3. I love bloggers. I mean, I just love them. I start my morning with photo blogs and move on to reading the latest from my favorite bloggers. I wanted to be able to engage with the ideas and contribute my own to the mix. Just like I feel like I'm blogging now to reach out, I felt like the bloggers I respected and admired were reaching, too. I wanted to reach back. I wanted to find ways to connect with the grad students and professors and writers who continually inspire me. This was pretty much it!

4. I'm a stats whore. I'm constantly examining the site meter to find out how many people have read the blog and where they are and how long they read. I feel a little shiny pebble of affection for every reader. If I don't post, the stats go down. So I post. Sad but true.

5. It's really a lot of fun. It's a way to stretch the writing skills that could buckle and contract under the weight of academic demands. It's a great procrastination technique. Somewhere along the line, it just became a thing I do. Not the most important, not the best, not the easiest or the hardest or the most interesting. Just something I do.

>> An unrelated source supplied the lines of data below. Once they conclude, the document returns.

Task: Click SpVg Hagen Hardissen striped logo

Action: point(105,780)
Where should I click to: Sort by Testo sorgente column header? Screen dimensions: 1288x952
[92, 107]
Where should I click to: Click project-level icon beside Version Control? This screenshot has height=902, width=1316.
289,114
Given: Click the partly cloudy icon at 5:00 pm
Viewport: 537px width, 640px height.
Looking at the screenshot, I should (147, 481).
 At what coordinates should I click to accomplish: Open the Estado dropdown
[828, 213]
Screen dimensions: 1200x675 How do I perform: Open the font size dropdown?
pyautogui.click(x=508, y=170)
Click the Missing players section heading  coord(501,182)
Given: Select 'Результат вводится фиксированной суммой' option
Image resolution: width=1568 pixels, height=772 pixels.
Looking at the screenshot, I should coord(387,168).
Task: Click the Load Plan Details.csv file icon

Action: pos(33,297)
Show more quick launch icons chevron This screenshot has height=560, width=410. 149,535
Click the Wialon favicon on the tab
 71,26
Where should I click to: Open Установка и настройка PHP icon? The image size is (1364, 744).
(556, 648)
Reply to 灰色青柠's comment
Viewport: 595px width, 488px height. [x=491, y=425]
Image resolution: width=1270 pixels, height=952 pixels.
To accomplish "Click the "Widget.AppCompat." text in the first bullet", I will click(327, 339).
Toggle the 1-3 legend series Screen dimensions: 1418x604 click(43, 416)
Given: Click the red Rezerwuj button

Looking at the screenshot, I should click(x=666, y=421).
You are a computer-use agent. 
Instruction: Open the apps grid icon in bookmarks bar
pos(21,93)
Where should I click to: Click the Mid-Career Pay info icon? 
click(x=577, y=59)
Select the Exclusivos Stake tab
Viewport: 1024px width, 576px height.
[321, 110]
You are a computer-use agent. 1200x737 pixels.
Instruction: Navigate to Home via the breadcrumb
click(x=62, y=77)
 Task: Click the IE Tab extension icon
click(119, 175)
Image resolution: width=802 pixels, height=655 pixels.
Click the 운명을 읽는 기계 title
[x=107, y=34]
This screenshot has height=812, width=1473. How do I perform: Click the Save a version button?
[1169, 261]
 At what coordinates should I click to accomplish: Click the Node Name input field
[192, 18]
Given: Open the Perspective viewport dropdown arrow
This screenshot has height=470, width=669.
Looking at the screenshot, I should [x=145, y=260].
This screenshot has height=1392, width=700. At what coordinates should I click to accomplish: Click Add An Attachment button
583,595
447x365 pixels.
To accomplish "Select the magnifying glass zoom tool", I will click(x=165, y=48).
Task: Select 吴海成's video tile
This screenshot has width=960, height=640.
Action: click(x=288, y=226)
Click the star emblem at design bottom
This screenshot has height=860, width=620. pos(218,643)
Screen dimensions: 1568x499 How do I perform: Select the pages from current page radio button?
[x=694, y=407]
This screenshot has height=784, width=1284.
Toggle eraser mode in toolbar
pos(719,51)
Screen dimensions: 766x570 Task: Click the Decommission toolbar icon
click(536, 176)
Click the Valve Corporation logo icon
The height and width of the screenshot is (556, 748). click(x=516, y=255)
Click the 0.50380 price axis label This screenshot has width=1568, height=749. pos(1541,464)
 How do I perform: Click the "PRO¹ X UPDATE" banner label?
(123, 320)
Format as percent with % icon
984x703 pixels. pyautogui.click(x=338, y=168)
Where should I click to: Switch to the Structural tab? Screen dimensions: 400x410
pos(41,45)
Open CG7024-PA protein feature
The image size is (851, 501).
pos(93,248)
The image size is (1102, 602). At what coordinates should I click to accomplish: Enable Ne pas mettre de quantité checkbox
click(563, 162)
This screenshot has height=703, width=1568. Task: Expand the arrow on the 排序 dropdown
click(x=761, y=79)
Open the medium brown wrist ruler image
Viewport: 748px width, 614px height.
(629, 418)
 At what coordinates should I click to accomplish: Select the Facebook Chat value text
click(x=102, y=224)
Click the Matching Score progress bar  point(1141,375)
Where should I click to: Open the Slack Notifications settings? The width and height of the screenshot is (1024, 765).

I suppose, then, that I'm supposed to tag someone else. I'm feeling slightly clueless about who has done it already and who has not, but let's go with Kisha, Scrivener, The History Enthusiast , and O'Donovan. Oh, and Xtin, whose beautiful blog made me want to do this so badly I couldn't help but try.

Wednesday, April 25, 2007

Enough Now

Each year at about this time, I find myself waking in the morning, curling up with Bug on the couch, trying to make myself go, move, do SOMETHING. I groan and poke at myself and chastise. I wonder how I possibly could be so tired when I've had so much sleep. It seems impossible. Seven solid hours last night and at 10 am, as I headed to the fourth section I teach each week, I was already thinking of my couch and my dog and the bagel chips and hummus that waited for me when the day was over. I felt incredibly lame. And then it dawned on me: The semester is almost over. I'm limping toward the finish line in a marathon no-one ever remembers is a marathon until it's almost over. The end of the semester is just exhausting. I'm exhausted.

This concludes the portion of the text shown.